In the beginning, the Football tabletakes the form of a wooden crate with 8 outgoing bars, which are surmounted by 22 figurines, and a cage at each end for the purposes. Basic, the baby has gradually improved. Technical innovations often due to the famous Bonzini, whose car factories turn at full speed in the years 50.
These include telescopic bars, which are much safer than outgoing bars, which are also banned in France. In the years 50, players in lead or plastic also appeared on the grounds. The baby's bistro also has one or two ashtrays, an abacus to count the points of each team/player, a coin, folding feet, a vinyl mat, gentle sloping corners... Cork or plastic balls are exchanged between players depending on the region in which they are played. And indeed, the rules of the game evolve from one country to another, sometimes even from one coffee to another, despite the efforts of standardization on the part of the federations.
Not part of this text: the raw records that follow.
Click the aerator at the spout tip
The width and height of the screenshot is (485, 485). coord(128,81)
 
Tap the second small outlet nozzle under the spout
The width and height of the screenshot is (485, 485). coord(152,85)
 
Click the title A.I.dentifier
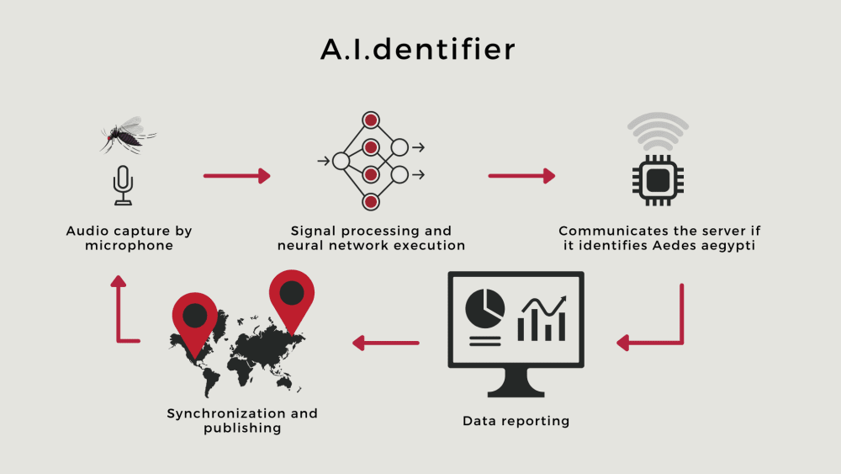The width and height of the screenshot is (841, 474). [x=418, y=49]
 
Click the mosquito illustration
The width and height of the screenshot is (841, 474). [x=128, y=135]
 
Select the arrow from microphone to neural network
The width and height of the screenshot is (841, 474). [x=237, y=176]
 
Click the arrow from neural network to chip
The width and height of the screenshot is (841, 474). [x=521, y=176]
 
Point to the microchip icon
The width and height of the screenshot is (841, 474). [x=659, y=179]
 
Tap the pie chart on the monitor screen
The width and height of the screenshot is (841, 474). [x=484, y=306]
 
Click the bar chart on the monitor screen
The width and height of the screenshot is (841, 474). [x=542, y=317]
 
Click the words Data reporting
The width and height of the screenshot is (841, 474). [x=516, y=420]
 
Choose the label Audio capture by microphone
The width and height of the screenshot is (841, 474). [x=130, y=238]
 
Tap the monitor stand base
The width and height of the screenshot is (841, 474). [x=516, y=390]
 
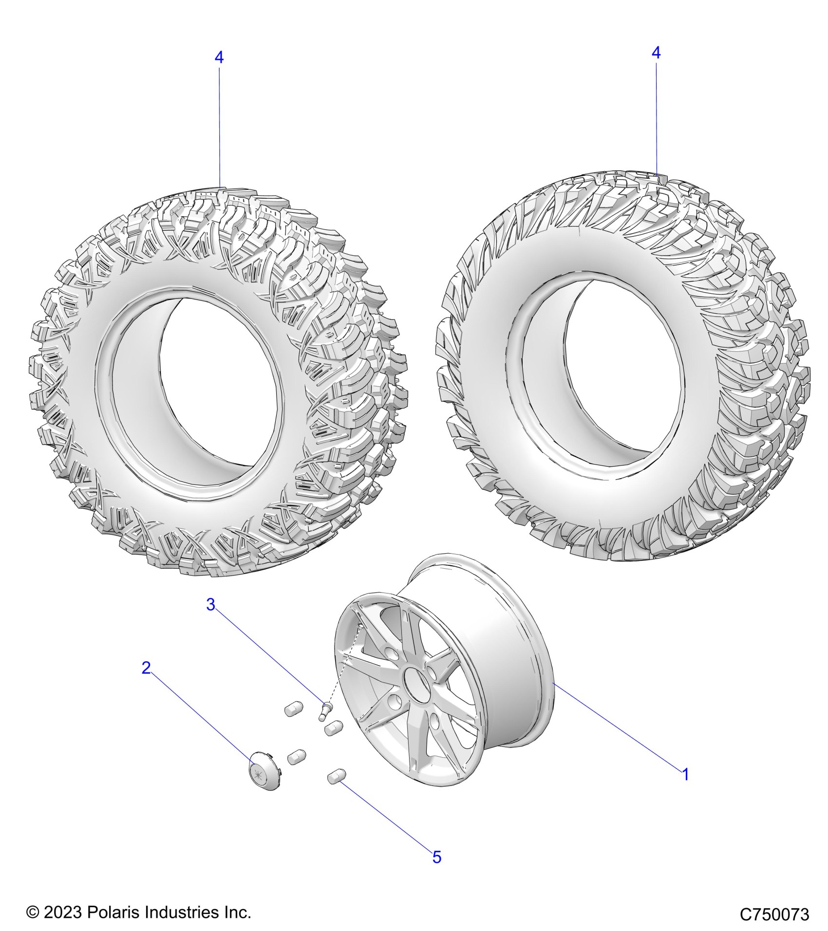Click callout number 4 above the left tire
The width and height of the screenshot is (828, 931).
pyautogui.click(x=219, y=57)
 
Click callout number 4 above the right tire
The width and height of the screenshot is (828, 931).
pyautogui.click(x=656, y=53)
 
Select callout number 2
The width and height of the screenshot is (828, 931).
pyautogui.click(x=146, y=668)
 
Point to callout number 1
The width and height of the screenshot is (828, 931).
pyautogui.click(x=685, y=774)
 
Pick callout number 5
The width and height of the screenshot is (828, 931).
pyautogui.click(x=437, y=857)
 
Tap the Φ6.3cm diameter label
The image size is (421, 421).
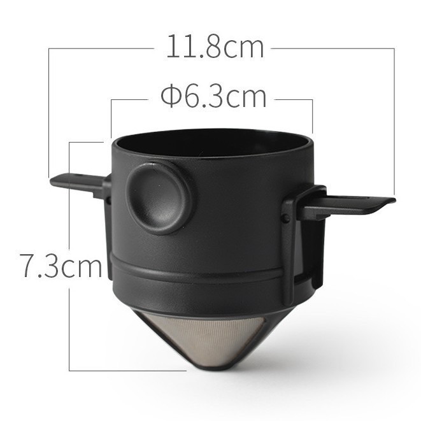tap(214, 97)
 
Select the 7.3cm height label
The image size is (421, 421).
tap(61, 264)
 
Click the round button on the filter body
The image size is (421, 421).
tap(159, 197)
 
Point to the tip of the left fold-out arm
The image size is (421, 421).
tap(52, 182)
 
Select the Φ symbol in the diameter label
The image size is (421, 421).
tap(171, 97)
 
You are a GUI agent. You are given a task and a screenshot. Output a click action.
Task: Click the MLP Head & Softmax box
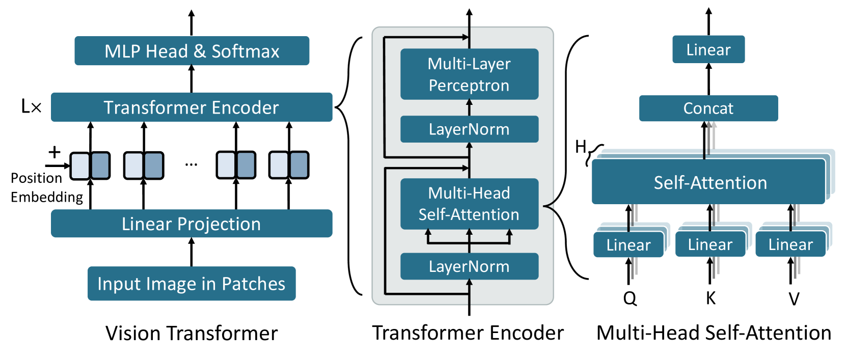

Latest Innovation in Date: the connected foosball. In this last generation table, an application takes care of live arbitration and counting points. And the speed of the bullets is accurately measured.
Coffee rooms with private interiors
It was in the years 60-70 that the babyfoot was most successful. All the pubs and cafes of France, in the city as in the countryside, see their room resonate "bowl!", "Half!" and other "Rake!". The arrival of pinball machines, electronic games and arcade kiosks signs for a time the end of the foosball. But for some years, a certain taste for nostalgia and vintage comes out of the touch the baby, which takes place in cafes, as well as darts. France's victory at the football World Cup 2018 should also play in favor of the famous coffee game.
Since the years 90-2000, the Babyfoot has also been imposed on individuals. To meet their demand, manufacturers offer basic plastic models, inexpensive, easy to transport and usable outdoors. Luxurious models are also found; Bonzini offers customizable copies, which are enthroned in luxury hotels, large companies or with demanding individuals.